__Assignment__
When you reproduce the data, keep every word exactly as it stands and leave the pictures out.

__Dataset records__
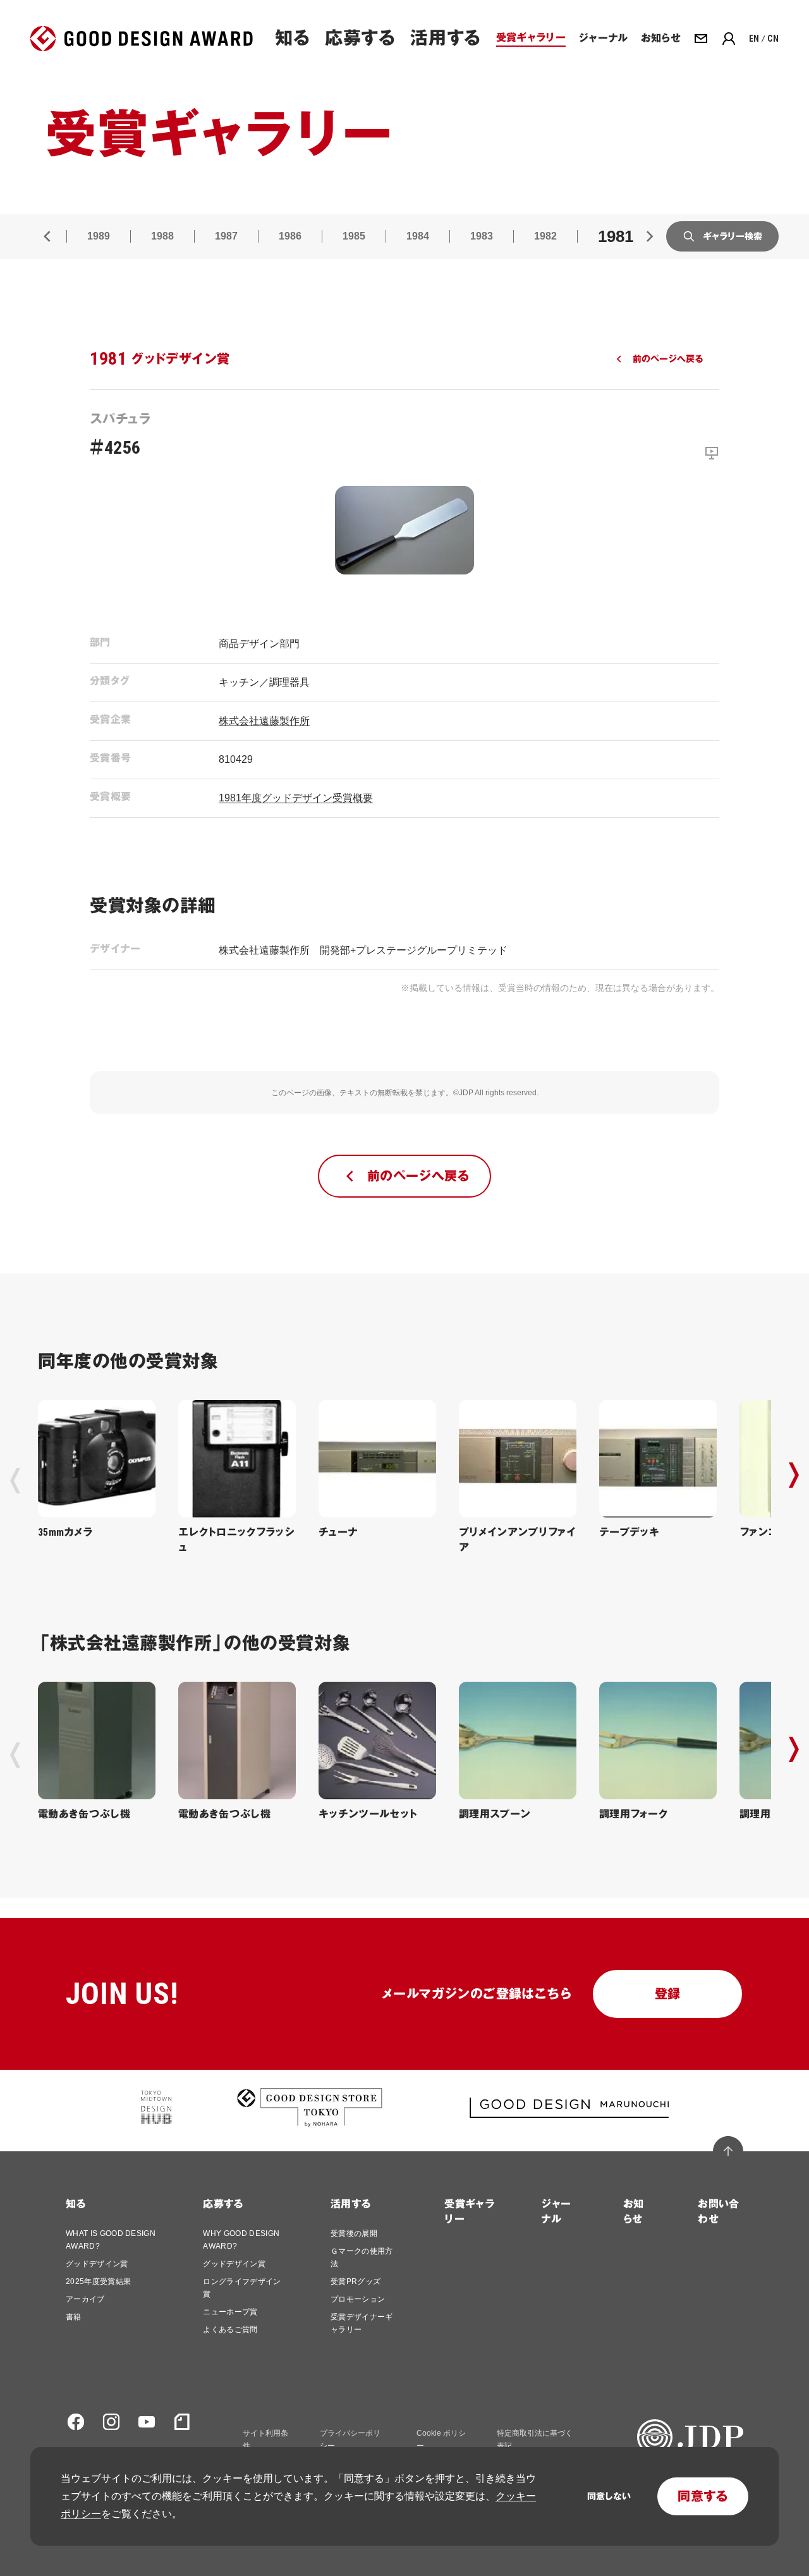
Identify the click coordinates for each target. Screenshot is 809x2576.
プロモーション (358, 2299)
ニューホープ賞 (230, 2311)
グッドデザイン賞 (97, 2263)
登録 (668, 1994)
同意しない (609, 2496)
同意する (703, 2496)
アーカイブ (85, 2299)
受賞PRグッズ (355, 2281)
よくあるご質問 (230, 2329)
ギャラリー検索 (732, 236)
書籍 (74, 2316)
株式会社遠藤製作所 (264, 720)
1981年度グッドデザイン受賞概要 (296, 798)
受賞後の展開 (354, 2233)
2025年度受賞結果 (98, 2281)
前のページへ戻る (668, 359)
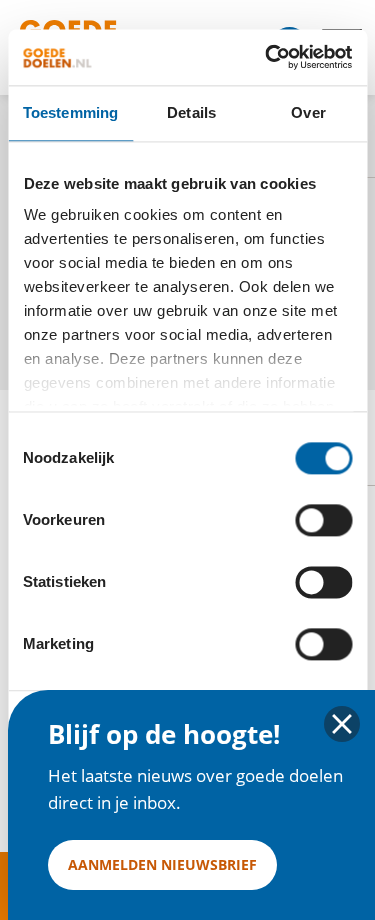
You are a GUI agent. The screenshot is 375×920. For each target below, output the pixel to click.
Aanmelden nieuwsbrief (162, 864)
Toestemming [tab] (70, 112)
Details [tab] (191, 112)
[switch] (323, 520)
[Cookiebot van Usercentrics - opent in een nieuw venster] (267, 57)
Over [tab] (308, 112)
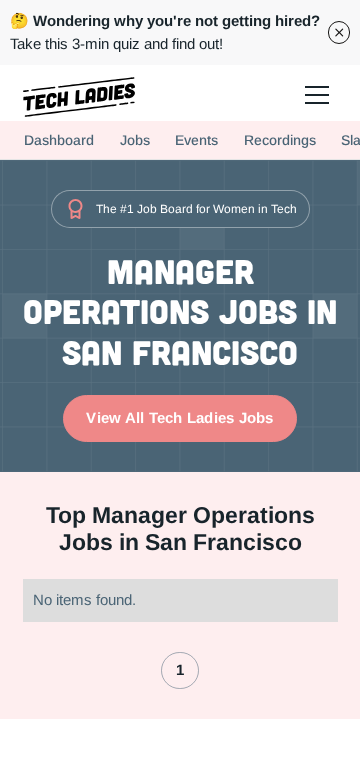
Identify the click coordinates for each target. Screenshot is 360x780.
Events (196, 140)
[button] (315, 93)
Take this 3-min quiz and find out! (165, 32)
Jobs (135, 140)
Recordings (280, 140)
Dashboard (59, 140)
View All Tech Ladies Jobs (179, 417)
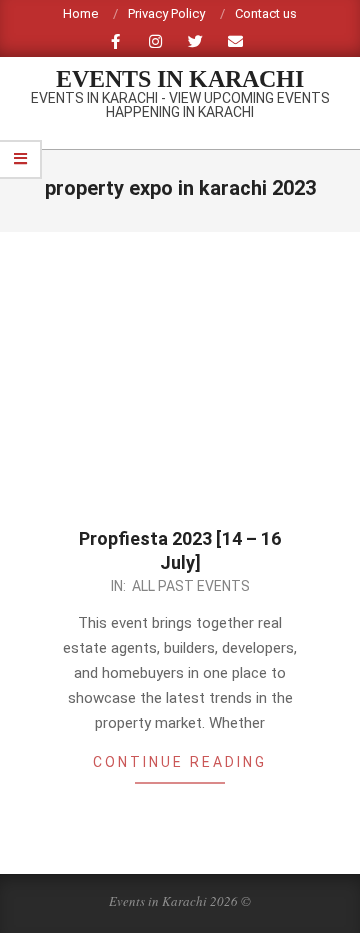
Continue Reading (180, 762)
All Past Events (191, 586)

__Answer to this task__
Identify the click coordinates for each target. Screenshot is 809x2576.
プロモーション (358, 2299)
ニューホープ賞 (230, 2311)
グッドデザイン賞 (97, 2263)
登録 (668, 1994)
同意しない (609, 2496)
同意する (703, 2496)
アーカイブ (85, 2299)
受賞PRグッズ (355, 2281)
よくあるご質問 (230, 2329)
ギャラリー検索 (732, 236)
書籍 (74, 2316)
株式会社遠藤製作所 (264, 720)
1981年度グッドデザイン受賞概要 (296, 798)
受賞後の展開 (354, 2233)
2025年度受賞結果 (98, 2281)
前のページへ戻る (668, 359)
You are a GUI agent. The screenshot is 375×920. For each target below, output the pixel to click.
Aanmelden nieuwsbrief (162, 864)
Toestemming [tab] (70, 112)
Details [tab] (191, 112)
[switch] (323, 520)
[Cookiebot van Usercentrics - opent in een nieuw venster] (267, 57)
Over [tab] (308, 112)
Identify the click coordinates for each target. Screenshot is 360x780.
Events (196, 140)
[button] (315, 93)
Take this 3-min quiz and find out! (165, 32)
Jobs (135, 140)
Recordings (280, 140)
Dashboard (59, 140)
View All Tech Ladies Jobs (179, 417)
Continue Reading (180, 762)
All Past Events (191, 586)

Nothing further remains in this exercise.